In fact, The Chronicles of Riddick: Escape from Butcher Bay easily usurped the somewhat questionable title of best Riddick release of the year, handily trouncing its generally more narratively-successful counterparts. Almost entirely disconnected from the rest of the franchise, Butcher Bay shocked gamers and critics alike by emerging as one of the best games of the year.
It started with the setting. Few games had ever used a prison as a central environment for their storytelling and gameplay needs, mainly because of the challenges involved. Prison is a place that involves deliberately restrictive elements like being confined to a small area, a lack of confrontation, no enemies to mow down, and not a lot of variety or scenery in its presentation.
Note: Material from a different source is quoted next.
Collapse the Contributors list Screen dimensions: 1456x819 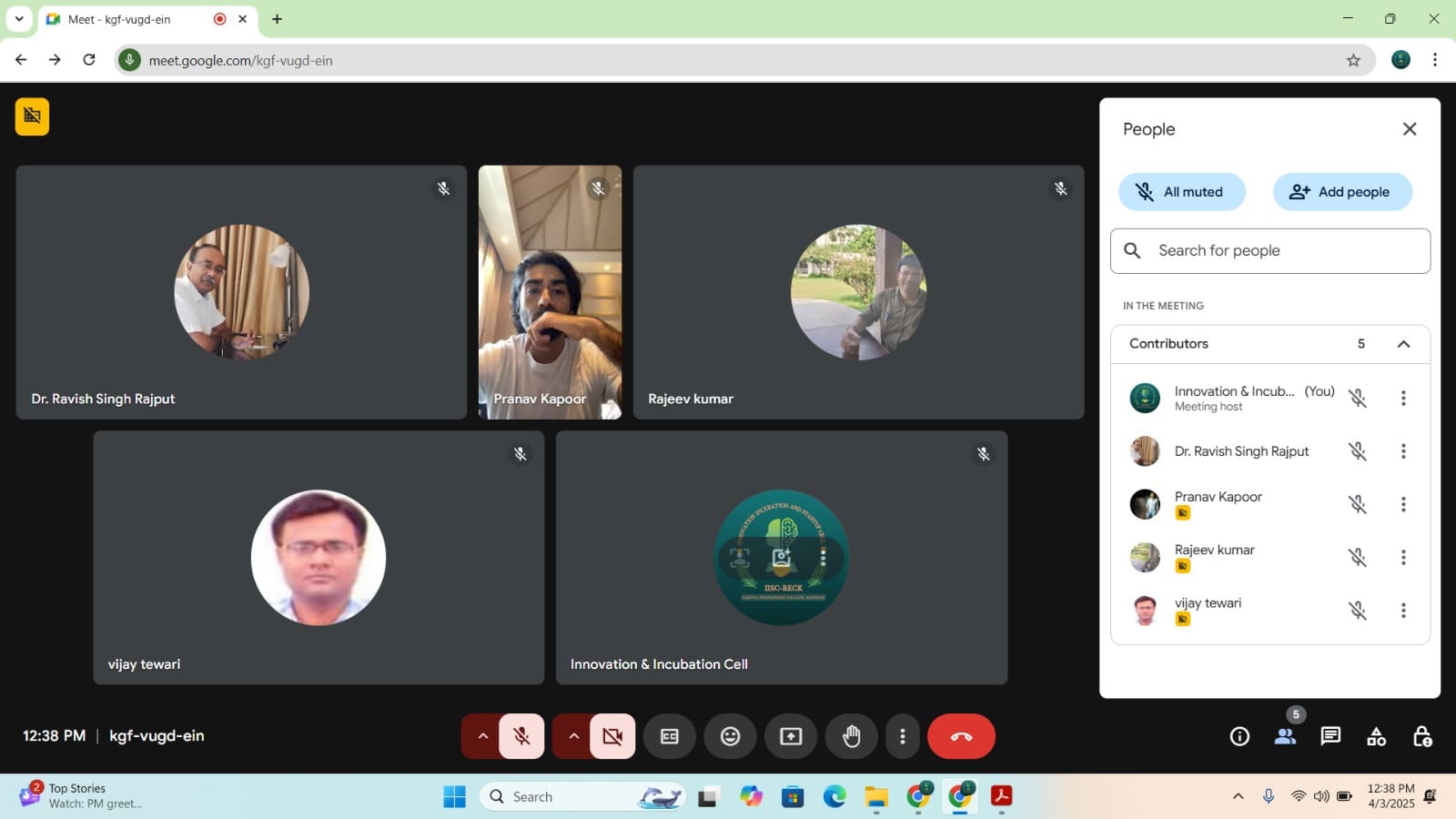click(1403, 344)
Add to this the significant element that Starbreeze was building an FPS. What exactly were developers supposed to do with an idea like this? The answer, as it turned out, was to get creative.
Using the futuristic setting for inspiration, Starbreeze and Tigon combined well-known prison tropes like hand-made weapons, prisoner abuse, and a barter system, with overt science-fiction elements. This gave Escape from Butcher Bay an even more unique feel both stylistically and in terms of gameplay.
On the subject of gameplay, this particular Riddick-based romp is a blast in that regard. Rarely have first-person mechanics been so clean and well-implemented as they are here. From the Half-Life inspired opening sequence to the surprisingly brutal Super Punch-Out style fist-fight and shiv-fight scenes, Butcher Bay utilizes all of the best elements of its respective genres without ever feeling derivative of them.
Narratively the game is vastly compelling, weaving a vivid world both in and (eventually) outside of the titular prison setting. The compelling character of Richard B. Riddick is used for everything he’s worth as the centerpiece of this adventure, and (thanks in no small part to the exceptional voice acting and creative input of actor Vin Diesel) he emerges as one of gaming’s standout protagonists, particularly during the time period in which Butcher Bay was released.
All in all, The Chronicles of Riddick: Escape from Butcher Bay is a darkly intense and stylistically effective FPS, one that easily rides with the best of the era with games like Half-Life 2, Halo, and Metroid Prime. As a game it makes for an always entertaining experience that never overstays its welcome, and as an adaptation of a film-based franchise it stands tall as one of the all time greats.